The impetus to invest in renewable energy is being driven by generous state and federal tax credits as much as it is by the prospect of global warming. And the biggest of those projects require complex financial structures that basically function as tax shelters for often-affluent taxpayers.
Jodi Wiser, a member of the grassroots group Tax Fairness Oregon, is sympathetic to the goal of renewable energy. But Wiser questions whether tax credits are the best path to that objective.
“Tax credits have become the way to fund all sorts of things,” says Wiser, a retired teacher. “I don’t think it’s a very efficient budgetary process.”
Multnomah County’s plan to put solar panels on county buildings (see Murmurs, WW, June 18, 2008) is a case in point. Here’s how the deal it signed last month works:
The county agreement with SunEdison LLCrequires the Maryland company to buy photovoltaic panels and install them atop three county buildings. The county benefits because it will buy all the electricity the panels generate for the next 20 years—at rates lower than what it would otherwise pay PGE.
As for SunEdison, a company spokesman declined to say how much it plans to invest. But one estimate puts the cost of buying and installing the solar panels at $7.5 million to $8.5 million.
Those panels will generate about 1 million kilowatt hours per year—about 14 percent of the three buildings’ combined electricity needs.
The county expects to pay SunEdison about $65,000 a year for the solar power. Thus, after 20 years, SunEdison will have grossed about $1.3 million from selling electricity to the county—about one-sixth of its likely investment.
And that’s where tax lawyers come in.
So, too, do the drains on federal and state budgets, because this type of deal can only work with a massive indirect tax subsidy from federal and state tax credits that reduce investors’ tax liabilities.
(Tax credits work by canceling out tax liability. For example, a company with a total tax liability of $100 and a tax credit of $50 would have a total tax liability of $50.)
With this county project, the feds’ Business Energy Tax Credit gives back 30 percent of the project’s cost in the first year to those who use them as tax shelters. And federal depreciation rules allow the entire value of the investment to be deducted from business income over a five-year period.
Oregon’s Business Energy Tax Credit also gives back 50 percent over a five-year period (See “Windfarm Windfall,” WW, Jan. 16, 2008).
But in this case, the tax liability on selling electricity to the county isn’t enough to take advantage of the millions of dollars in tax credits the project makes available.
So to take advantage of the credits, SunEdison must match the project with investors that would otherwise pay millions in taxes to Oregon and the IRS.
According to its website, SunEdison is backed by Goldman Sachs and a pack of smaller investors. SunEdison won’t say which of its private investors will gain the deal’s tax benefits. Because SunEdison is private, it’s unclear who will be taking the tax credits for panels on the Multnomah County buildings. And Wiser says it’s not right that “nobody knows how many businesses will get public tax credits.”
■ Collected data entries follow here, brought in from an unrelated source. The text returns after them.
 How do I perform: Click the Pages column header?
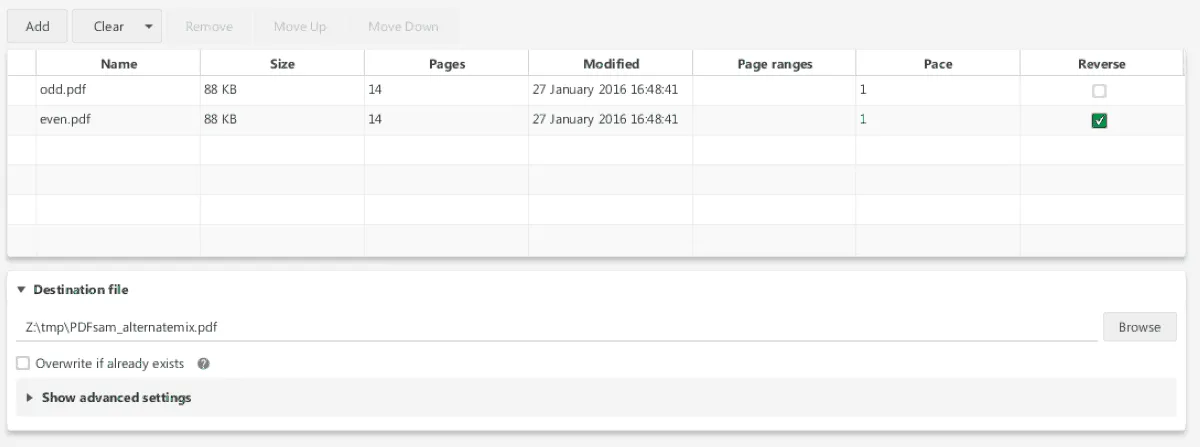tap(446, 64)

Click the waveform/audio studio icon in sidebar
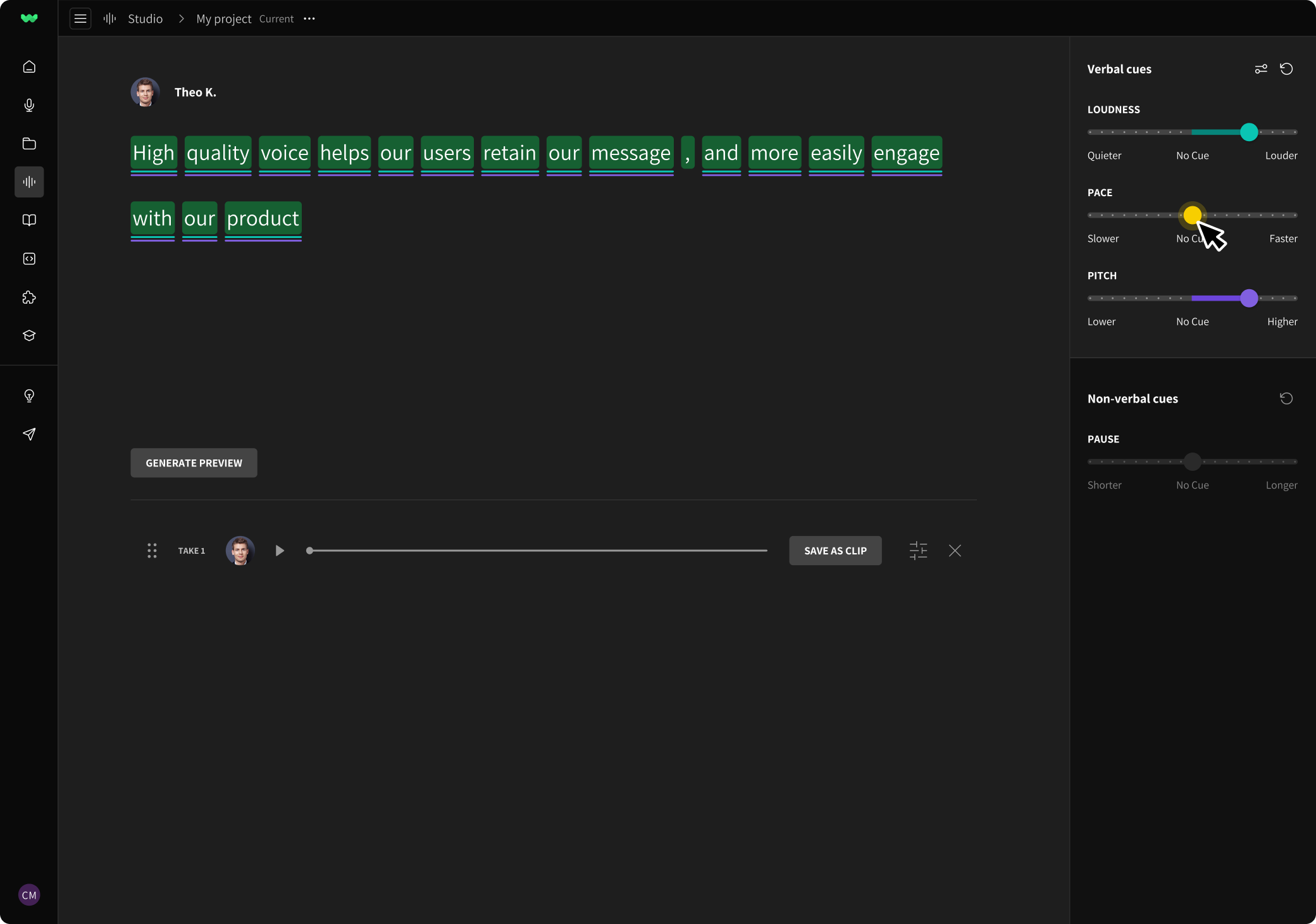(29, 182)
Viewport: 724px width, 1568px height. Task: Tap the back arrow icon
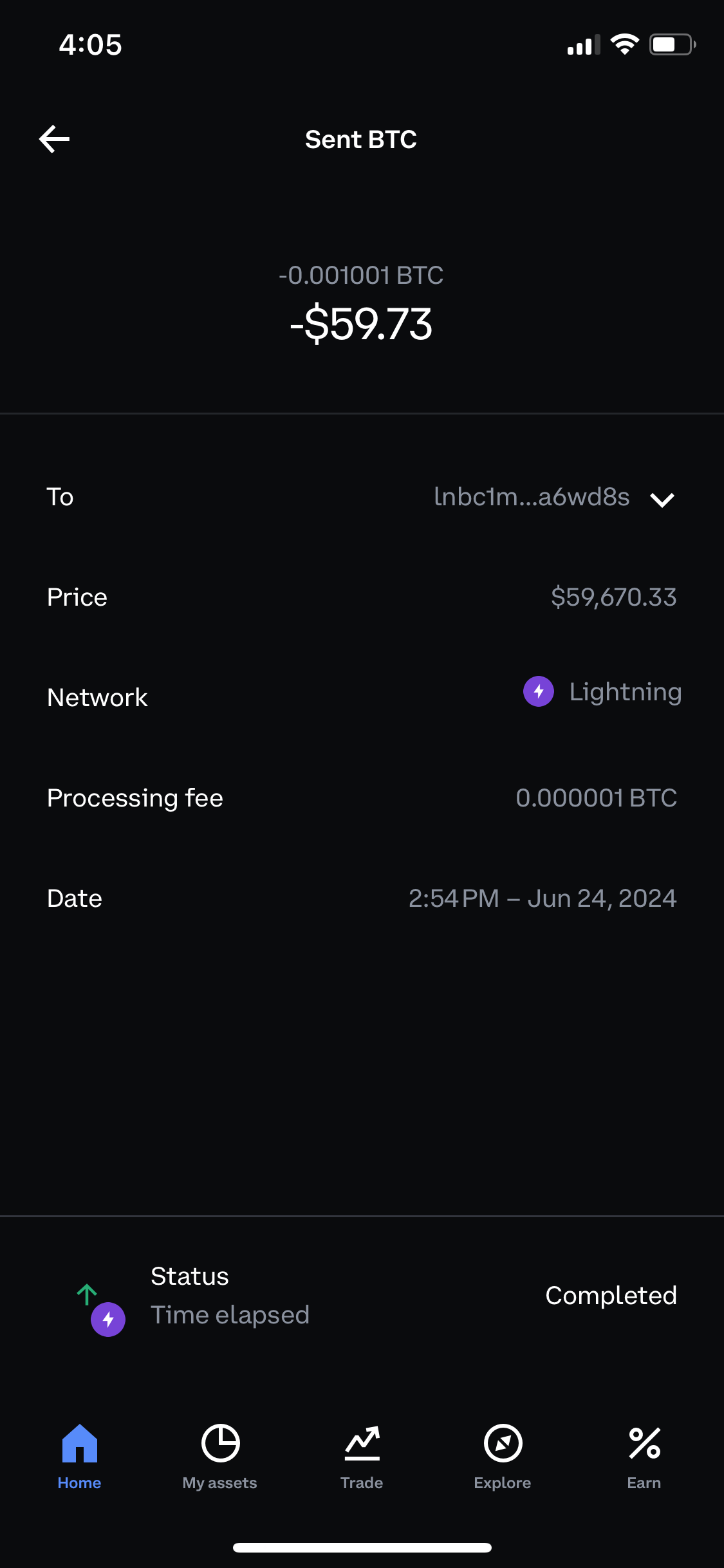(55, 139)
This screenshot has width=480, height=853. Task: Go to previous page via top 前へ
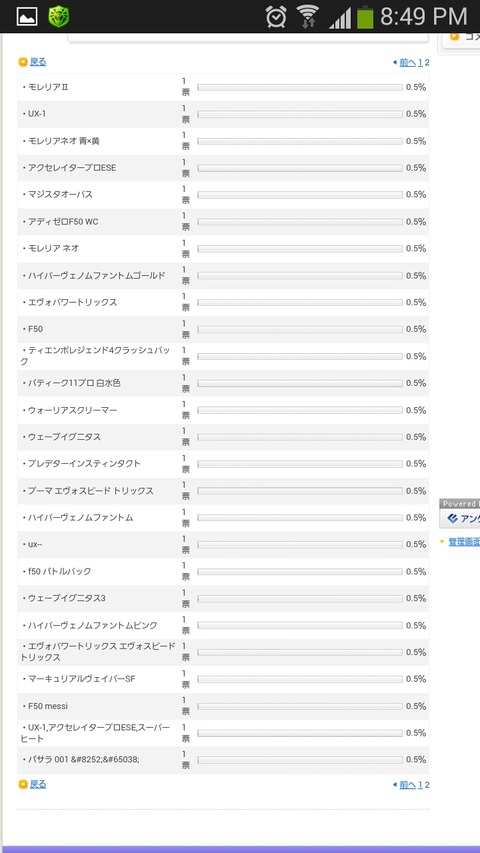[x=408, y=63]
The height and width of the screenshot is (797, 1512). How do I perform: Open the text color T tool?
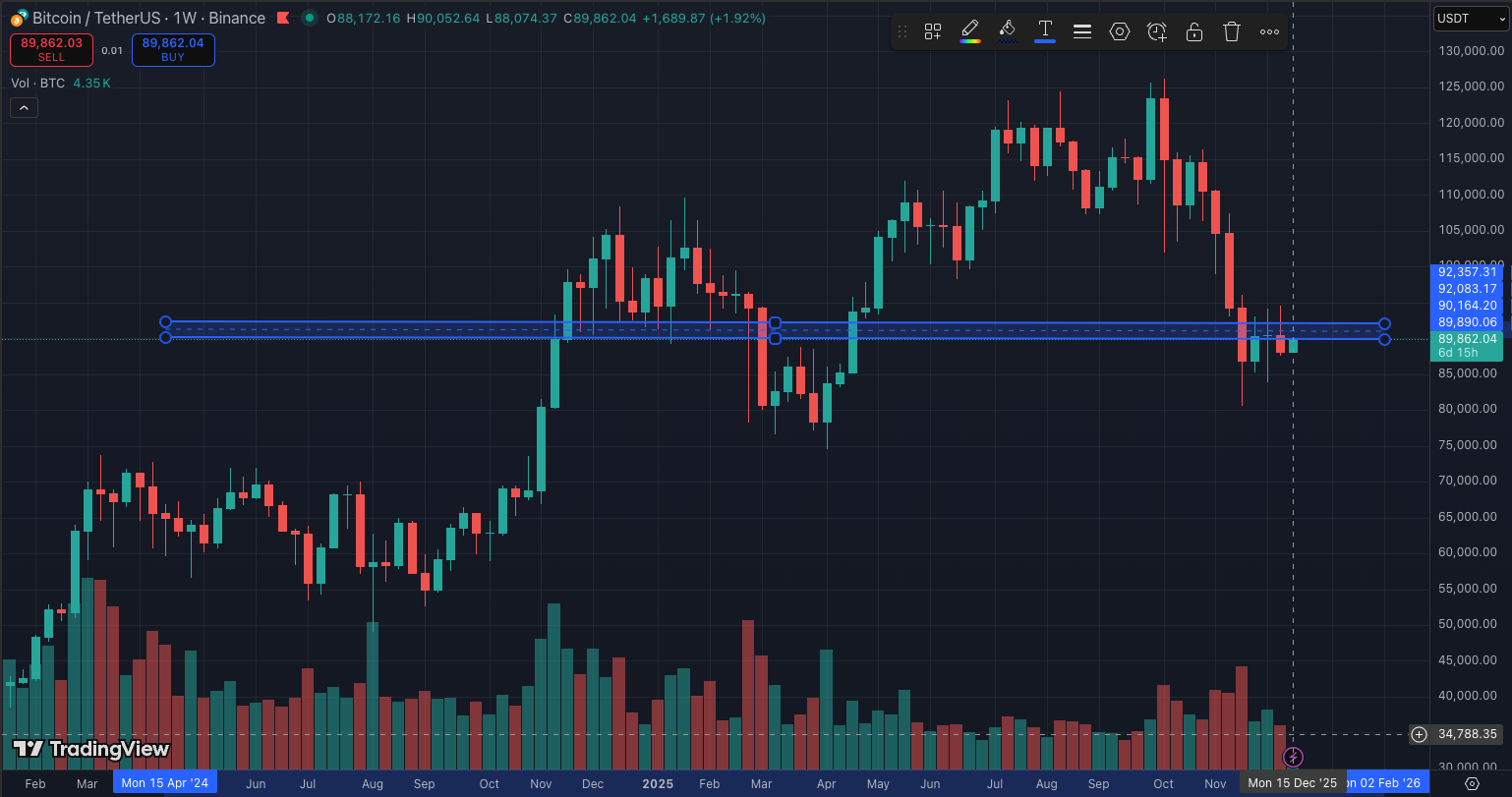pyautogui.click(x=1045, y=29)
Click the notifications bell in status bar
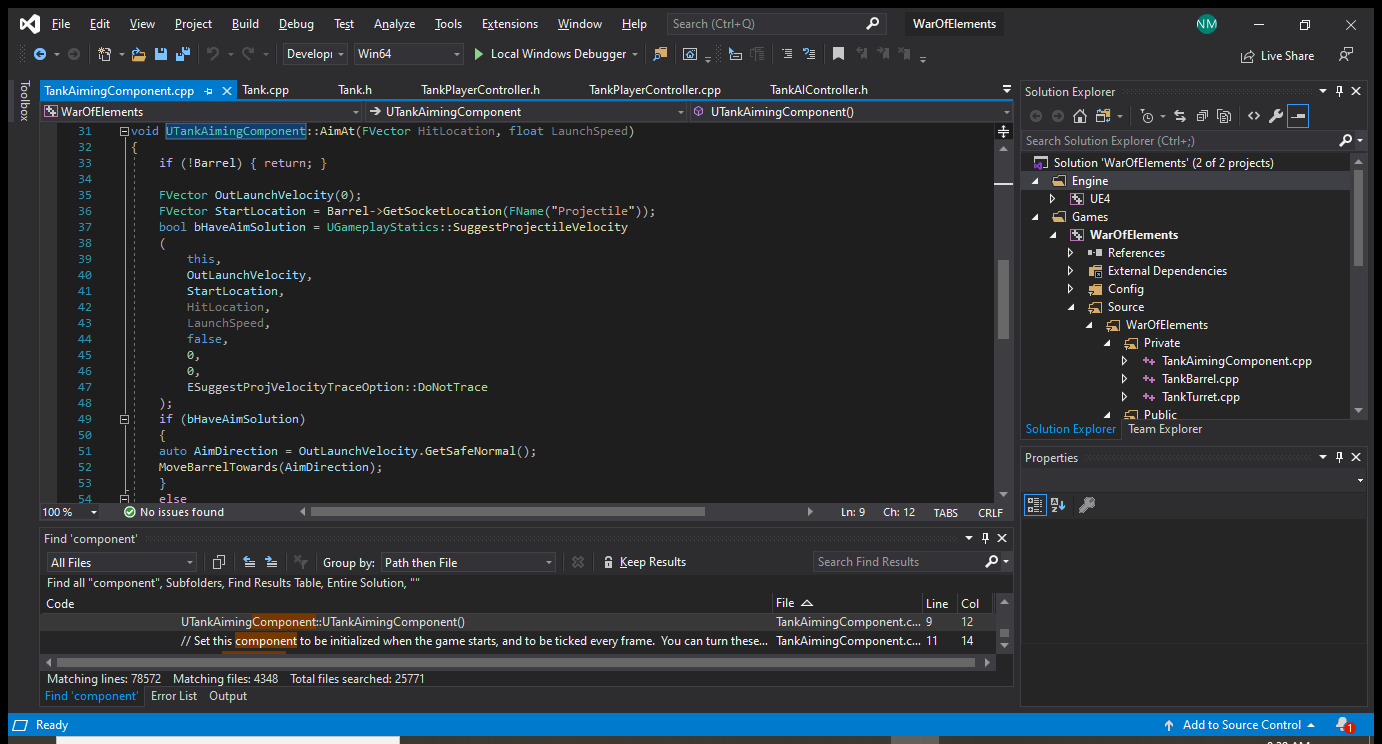 tap(1342, 724)
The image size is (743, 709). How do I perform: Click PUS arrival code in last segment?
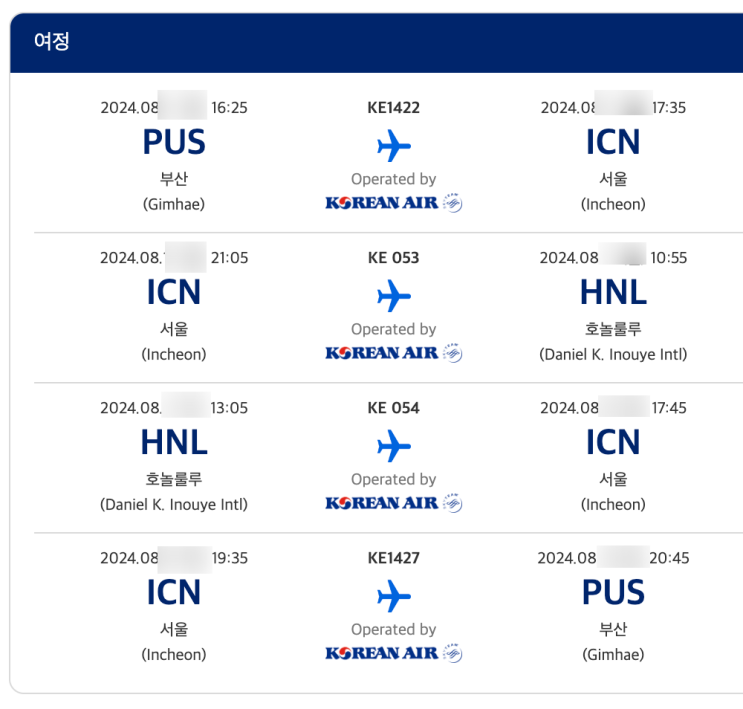(x=613, y=592)
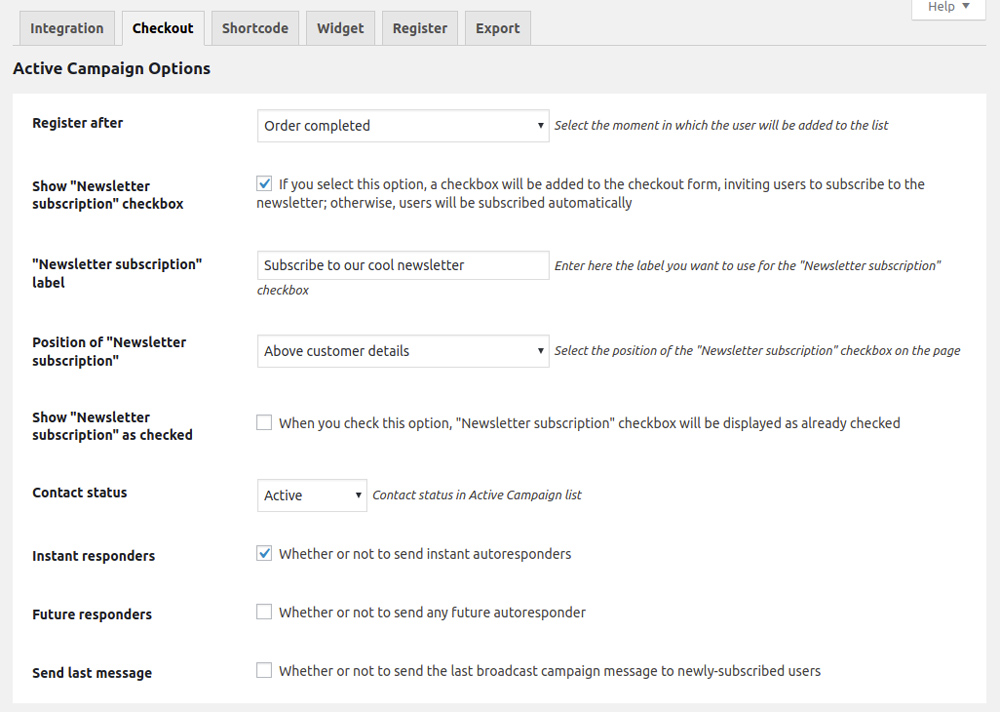Click the Help dropdown arrow icon
The height and width of the screenshot is (712, 1000).
[x=966, y=7]
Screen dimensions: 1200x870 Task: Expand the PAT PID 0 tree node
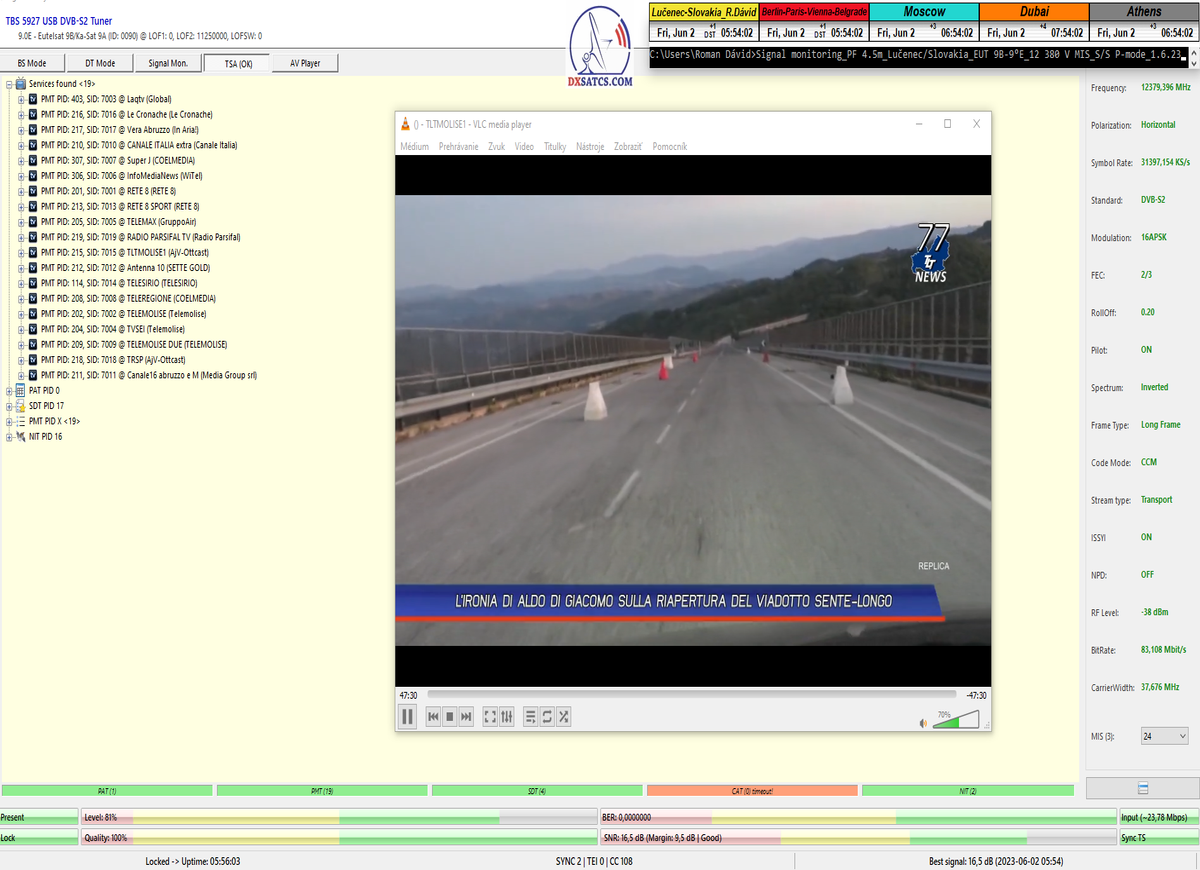(9, 390)
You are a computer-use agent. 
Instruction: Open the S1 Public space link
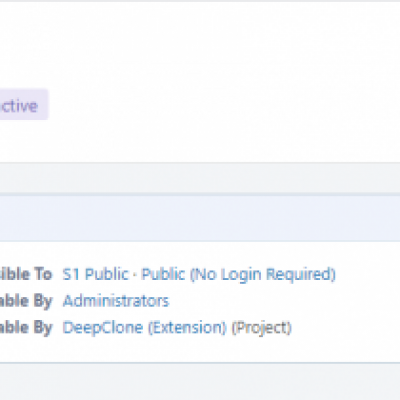click(x=95, y=274)
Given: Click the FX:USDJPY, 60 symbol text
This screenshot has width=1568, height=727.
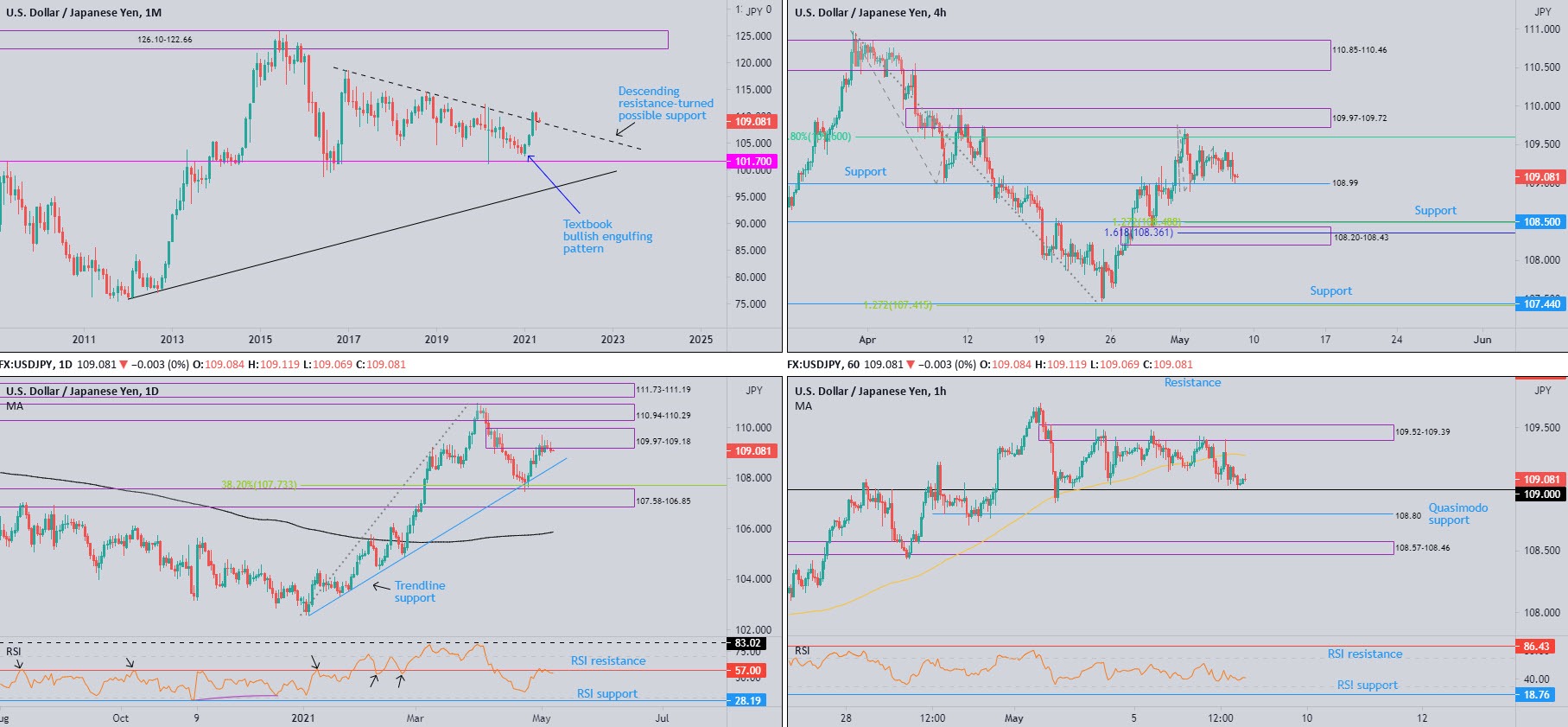Looking at the screenshot, I should pyautogui.click(x=823, y=365).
Even with these back-door subsidies, the economics of solar energy remain precarious.
Though the sun is free, the technology to turn photons into electrons is still far from being competitive with other ways to generate electricity—at least in the Northwest, with its relatively cheap hydropower.
Although critics question these deals, they have become commonplace in larger renewable-energy projects.
“There’s no question when you look at a solar-energy deal that a big piece of what makes it work is tax incentives,” says County Commissioner Jeff Cogen, who led the way on the county solar project.
“But that’s true of any energy project. The amount of subsidies that go into renewables is a pittance compared to the subsidies that go into fossil fuels. Government’s role is to build the market and set an example,” Cogen says. “And our current way of generating energy is unsustainable.”
RECENT COMMENTS ON “Red-Hot Tax Credits”
I would like Commissioner Cogen to prove his point about there being just as much relative subsidy to solar suppliers as there is to fossil fuel companies. He is just blowing smoke with no factual ba...
The argument to hurry this process forward is prompted by green energy advocates who state that the federal tax credit will expire. See links here.
http://www.awea.org/pubs/factshee...
Kris mentioned that public entities cannot take advantage of the tax credits. From a county perspective this is a good deal. Take it.
I think public subsidies for non-polluting dist...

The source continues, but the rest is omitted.